Oh Wonder, All We Do ☯

 

l.h.

The morning after was a rough morning. I woke up feeling very empty and cold, mostly because I couldn't stop thinking about Ben, and partly because the bed next to me was abandoned.

I was worried for Ben, and I could only hope and pray that he was alright wherever he was, but I also hoped that he knew how much I loved him, and I hoped very dearly that he knew he would never be a burden to me.

And, though Ashton's absence could've been much simpler, I worried for him too, because I knew he'd have to be returning home soon and I hated that the one place whose doors were supposed to always be open and warm and welcoming were slammed in his face and had locked him out in the cold.

This was another one of those mornings.

I'd had my fair share of these mornings; of waking up and just missing people and moments and things so much it felt like allowing myself to fall apart would be so much easier than the constant mending I had to do.

But I think that sometimes we spend so much time trying to move on from these feelings that we forget that it's okay to be sad. Sometimes things like this just are, and you have to let them be. Or they may never play themselves out.

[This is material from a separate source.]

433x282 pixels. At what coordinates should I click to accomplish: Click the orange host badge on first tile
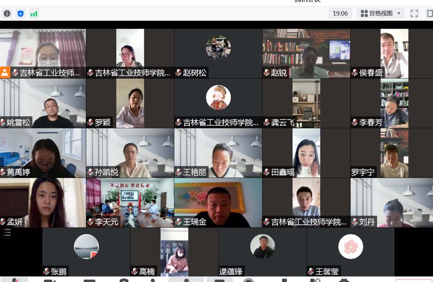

"You'd think that for a man who works in a coffee shop, you'd have more than a week expired milk and a bottle of whiskey. I don't know, coffee, perhaps?" a voice rang out, filling the cold room with a bit of unconventional sunshine.

I smiled quite inevitably, finally allowing my eyes to flutter open and land on the curly-haired boy, who was still dressed in my clothes but wearing my jacket and his boots, with bright red features, presumably from the harsh advances from the cold weather.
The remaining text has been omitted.